Since the indigenous plant was revived​ ahead of the Sydney Olympics in 2000, having been long forgotten until Qantas airline included it in an Australia-themed inflight menu, it has been growing in popularity for its extremely lemony taste—it packs a 50% bigger punch than lemongrass and contains five times more citral than citrus fruits.

It also has high nutritional content. For example, it’s now known to be one of the world’s leading organic reserves of calcium. It also is one of the only plants known to man that contains high lutein, which is good for eye health.

It has a few more antioxidants than black tea. If you mix myrtle with tea to make a herbal tea, its really good for you​,” said Twyford.

Though he doubts one type of tea is noticeably healthier than another, the thinks combining tea with lemon myrtle will produce a super-brew, as is done in Australia, but is only catching on in other markets. The plant is usually packaged straight there, as an infusion.
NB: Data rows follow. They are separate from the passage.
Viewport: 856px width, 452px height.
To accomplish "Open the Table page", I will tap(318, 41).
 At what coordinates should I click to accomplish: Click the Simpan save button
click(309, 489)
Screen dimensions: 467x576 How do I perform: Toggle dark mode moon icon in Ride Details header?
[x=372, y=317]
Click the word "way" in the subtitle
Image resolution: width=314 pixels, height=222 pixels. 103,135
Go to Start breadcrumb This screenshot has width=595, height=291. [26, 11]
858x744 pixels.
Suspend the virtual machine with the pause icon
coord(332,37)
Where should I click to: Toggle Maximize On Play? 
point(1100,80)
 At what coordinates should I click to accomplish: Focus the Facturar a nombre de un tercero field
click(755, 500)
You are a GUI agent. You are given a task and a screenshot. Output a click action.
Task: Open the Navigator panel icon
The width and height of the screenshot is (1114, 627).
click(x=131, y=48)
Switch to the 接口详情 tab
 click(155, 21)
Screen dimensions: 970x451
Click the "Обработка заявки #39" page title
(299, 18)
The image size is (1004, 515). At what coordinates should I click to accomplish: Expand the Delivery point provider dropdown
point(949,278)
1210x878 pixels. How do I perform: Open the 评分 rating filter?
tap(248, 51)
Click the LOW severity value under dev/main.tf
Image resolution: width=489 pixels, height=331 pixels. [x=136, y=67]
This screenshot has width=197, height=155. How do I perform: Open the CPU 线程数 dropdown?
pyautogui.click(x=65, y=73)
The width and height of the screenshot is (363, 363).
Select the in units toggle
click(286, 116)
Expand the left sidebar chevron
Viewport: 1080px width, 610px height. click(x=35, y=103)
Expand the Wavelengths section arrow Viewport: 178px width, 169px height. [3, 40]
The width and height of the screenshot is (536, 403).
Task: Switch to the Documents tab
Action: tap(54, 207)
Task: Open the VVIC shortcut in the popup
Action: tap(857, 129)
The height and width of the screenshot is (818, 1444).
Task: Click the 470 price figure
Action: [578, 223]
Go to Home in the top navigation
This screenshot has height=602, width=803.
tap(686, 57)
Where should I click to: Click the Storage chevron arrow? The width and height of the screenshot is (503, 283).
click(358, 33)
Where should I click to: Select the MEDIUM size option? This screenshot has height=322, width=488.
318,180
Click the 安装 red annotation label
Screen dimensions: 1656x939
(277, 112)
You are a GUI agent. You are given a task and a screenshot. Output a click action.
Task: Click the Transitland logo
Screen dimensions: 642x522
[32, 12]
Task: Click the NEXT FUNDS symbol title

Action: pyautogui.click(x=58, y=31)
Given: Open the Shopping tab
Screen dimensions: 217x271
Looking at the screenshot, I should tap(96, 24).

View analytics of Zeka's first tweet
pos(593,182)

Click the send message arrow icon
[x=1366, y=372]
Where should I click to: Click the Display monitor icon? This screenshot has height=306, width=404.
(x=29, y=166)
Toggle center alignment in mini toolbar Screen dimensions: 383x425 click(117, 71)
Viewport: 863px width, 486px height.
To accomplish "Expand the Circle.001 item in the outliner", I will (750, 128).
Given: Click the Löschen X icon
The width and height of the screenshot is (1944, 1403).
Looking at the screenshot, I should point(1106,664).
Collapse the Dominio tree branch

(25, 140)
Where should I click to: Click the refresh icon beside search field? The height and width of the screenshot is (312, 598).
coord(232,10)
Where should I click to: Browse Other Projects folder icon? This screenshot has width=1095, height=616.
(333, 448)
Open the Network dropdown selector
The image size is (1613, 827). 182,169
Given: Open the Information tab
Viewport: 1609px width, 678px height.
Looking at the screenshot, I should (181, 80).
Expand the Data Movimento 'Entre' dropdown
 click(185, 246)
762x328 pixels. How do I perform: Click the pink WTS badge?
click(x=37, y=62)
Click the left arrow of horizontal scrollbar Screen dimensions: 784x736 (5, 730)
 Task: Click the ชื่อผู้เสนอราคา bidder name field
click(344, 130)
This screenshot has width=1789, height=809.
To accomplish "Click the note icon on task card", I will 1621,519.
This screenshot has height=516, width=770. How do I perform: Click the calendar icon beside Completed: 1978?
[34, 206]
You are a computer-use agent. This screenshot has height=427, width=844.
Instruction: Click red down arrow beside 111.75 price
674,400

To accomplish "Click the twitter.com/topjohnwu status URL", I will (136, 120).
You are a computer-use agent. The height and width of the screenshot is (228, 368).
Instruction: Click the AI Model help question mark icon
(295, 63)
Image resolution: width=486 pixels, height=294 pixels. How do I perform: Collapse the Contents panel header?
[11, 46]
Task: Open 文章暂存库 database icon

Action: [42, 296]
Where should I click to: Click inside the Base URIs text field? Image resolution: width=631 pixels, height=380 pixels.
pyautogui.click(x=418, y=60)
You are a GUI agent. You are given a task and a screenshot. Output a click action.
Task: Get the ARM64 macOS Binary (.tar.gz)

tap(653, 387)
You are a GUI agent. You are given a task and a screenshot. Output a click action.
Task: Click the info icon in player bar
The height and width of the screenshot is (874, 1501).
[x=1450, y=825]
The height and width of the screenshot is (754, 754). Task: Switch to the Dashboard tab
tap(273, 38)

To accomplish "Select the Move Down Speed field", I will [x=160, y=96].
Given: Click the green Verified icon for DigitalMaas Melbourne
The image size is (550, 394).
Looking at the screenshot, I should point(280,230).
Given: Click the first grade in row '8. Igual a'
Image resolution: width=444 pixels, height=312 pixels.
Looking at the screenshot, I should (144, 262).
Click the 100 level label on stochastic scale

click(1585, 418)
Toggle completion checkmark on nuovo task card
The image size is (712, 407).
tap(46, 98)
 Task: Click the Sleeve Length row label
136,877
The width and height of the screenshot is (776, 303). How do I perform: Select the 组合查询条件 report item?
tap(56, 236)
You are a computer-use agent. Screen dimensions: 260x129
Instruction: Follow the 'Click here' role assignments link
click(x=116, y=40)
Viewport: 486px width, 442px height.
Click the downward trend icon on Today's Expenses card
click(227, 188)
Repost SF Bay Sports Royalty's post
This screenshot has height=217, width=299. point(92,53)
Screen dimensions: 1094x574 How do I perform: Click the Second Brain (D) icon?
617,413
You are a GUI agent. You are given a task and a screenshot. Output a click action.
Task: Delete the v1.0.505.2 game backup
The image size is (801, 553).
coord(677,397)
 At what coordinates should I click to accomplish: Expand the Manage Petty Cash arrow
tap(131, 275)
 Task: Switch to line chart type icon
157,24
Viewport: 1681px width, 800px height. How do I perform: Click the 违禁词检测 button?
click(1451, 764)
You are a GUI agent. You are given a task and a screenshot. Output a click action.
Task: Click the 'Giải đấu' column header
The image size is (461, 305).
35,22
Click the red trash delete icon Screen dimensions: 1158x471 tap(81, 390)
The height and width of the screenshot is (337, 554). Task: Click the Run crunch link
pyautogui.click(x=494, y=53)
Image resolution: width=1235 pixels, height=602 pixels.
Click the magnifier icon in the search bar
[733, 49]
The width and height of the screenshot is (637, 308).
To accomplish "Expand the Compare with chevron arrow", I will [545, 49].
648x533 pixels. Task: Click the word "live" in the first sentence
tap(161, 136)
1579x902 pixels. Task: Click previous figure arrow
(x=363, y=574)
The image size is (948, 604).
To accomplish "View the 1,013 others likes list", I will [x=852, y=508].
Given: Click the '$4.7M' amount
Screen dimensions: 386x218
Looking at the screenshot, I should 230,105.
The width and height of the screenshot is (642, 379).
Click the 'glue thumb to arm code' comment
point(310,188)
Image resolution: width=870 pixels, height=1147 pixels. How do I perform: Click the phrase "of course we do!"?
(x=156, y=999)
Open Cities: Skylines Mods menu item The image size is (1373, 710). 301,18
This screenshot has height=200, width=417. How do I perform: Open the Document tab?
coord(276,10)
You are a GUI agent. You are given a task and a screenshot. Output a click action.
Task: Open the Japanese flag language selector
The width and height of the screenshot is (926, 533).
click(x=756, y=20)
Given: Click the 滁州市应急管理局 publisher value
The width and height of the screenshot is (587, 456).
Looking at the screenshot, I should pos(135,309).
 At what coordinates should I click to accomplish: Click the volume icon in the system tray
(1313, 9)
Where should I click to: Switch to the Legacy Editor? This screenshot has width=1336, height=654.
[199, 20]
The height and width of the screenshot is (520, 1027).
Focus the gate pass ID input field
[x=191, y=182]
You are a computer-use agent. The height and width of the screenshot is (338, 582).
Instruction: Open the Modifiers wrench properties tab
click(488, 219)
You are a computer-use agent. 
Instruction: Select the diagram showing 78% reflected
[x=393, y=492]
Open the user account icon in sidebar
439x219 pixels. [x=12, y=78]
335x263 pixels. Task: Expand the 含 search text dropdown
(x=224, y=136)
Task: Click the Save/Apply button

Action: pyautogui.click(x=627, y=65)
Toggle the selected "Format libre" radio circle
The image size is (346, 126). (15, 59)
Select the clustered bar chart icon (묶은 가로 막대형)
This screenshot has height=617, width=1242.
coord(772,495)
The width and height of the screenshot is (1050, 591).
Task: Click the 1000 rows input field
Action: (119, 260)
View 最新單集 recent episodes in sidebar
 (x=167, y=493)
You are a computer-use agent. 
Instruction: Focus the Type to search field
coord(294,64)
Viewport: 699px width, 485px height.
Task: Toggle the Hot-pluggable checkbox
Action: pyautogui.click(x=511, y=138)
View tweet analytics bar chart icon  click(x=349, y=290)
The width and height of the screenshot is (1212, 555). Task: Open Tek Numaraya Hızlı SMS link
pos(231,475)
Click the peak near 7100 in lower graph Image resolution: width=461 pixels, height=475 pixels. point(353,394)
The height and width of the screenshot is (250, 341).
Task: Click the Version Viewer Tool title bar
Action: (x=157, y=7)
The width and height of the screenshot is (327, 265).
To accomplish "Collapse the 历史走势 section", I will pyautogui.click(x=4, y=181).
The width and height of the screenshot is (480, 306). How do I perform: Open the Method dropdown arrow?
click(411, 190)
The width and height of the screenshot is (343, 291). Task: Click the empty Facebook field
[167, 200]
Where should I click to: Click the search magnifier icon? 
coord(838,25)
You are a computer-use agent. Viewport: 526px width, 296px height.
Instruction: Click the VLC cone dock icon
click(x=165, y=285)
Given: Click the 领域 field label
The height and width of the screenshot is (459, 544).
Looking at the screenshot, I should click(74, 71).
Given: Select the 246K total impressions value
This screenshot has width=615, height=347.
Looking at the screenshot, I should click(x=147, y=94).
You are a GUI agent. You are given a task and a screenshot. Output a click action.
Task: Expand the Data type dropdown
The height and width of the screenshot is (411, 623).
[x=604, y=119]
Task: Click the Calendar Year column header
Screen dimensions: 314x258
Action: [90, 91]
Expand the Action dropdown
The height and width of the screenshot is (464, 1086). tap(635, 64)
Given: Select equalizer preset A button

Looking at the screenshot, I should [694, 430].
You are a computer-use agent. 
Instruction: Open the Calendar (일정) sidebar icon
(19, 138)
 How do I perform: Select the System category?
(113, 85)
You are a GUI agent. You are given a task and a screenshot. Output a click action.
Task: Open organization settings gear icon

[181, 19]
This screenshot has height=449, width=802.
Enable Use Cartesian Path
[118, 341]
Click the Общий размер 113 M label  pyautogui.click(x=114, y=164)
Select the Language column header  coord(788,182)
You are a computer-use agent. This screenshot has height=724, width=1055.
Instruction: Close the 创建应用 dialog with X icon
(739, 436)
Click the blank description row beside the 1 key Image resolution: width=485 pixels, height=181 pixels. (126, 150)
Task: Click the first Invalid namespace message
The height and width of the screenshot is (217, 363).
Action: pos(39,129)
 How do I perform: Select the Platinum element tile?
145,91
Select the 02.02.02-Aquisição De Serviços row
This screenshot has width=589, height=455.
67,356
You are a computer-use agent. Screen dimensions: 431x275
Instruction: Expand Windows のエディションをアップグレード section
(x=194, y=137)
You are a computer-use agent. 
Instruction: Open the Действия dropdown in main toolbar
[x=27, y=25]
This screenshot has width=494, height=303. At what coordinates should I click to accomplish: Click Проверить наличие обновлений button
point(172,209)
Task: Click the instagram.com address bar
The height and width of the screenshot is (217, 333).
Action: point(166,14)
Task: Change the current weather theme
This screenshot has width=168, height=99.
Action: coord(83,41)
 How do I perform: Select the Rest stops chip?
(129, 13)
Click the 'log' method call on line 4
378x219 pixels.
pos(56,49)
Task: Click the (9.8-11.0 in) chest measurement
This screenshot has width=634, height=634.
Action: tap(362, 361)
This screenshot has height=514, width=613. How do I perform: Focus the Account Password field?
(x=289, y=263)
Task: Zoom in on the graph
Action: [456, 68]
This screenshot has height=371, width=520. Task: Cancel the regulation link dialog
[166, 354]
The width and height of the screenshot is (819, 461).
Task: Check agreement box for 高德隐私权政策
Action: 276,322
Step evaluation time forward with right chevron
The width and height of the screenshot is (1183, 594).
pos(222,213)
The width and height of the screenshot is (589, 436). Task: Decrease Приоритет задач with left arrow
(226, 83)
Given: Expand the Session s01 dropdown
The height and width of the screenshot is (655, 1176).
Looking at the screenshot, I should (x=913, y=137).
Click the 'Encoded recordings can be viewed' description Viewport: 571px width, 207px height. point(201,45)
When lemon myrtle is mixed with green tea, you get a double-whammy nutritional hit. Both have health benefits, but more so when you blend them together​,” he said.

The only problem is a shortage of supply. Other than Twyford’s Malaysian plantations, lemon myrtle is only grown in Australia and planters cannot keep up with the demand.

Tea is the main use for it, but there are lots of people who want it for other products in the F&B industry. We just don’t have the quantities, that’s why we are all planting​.”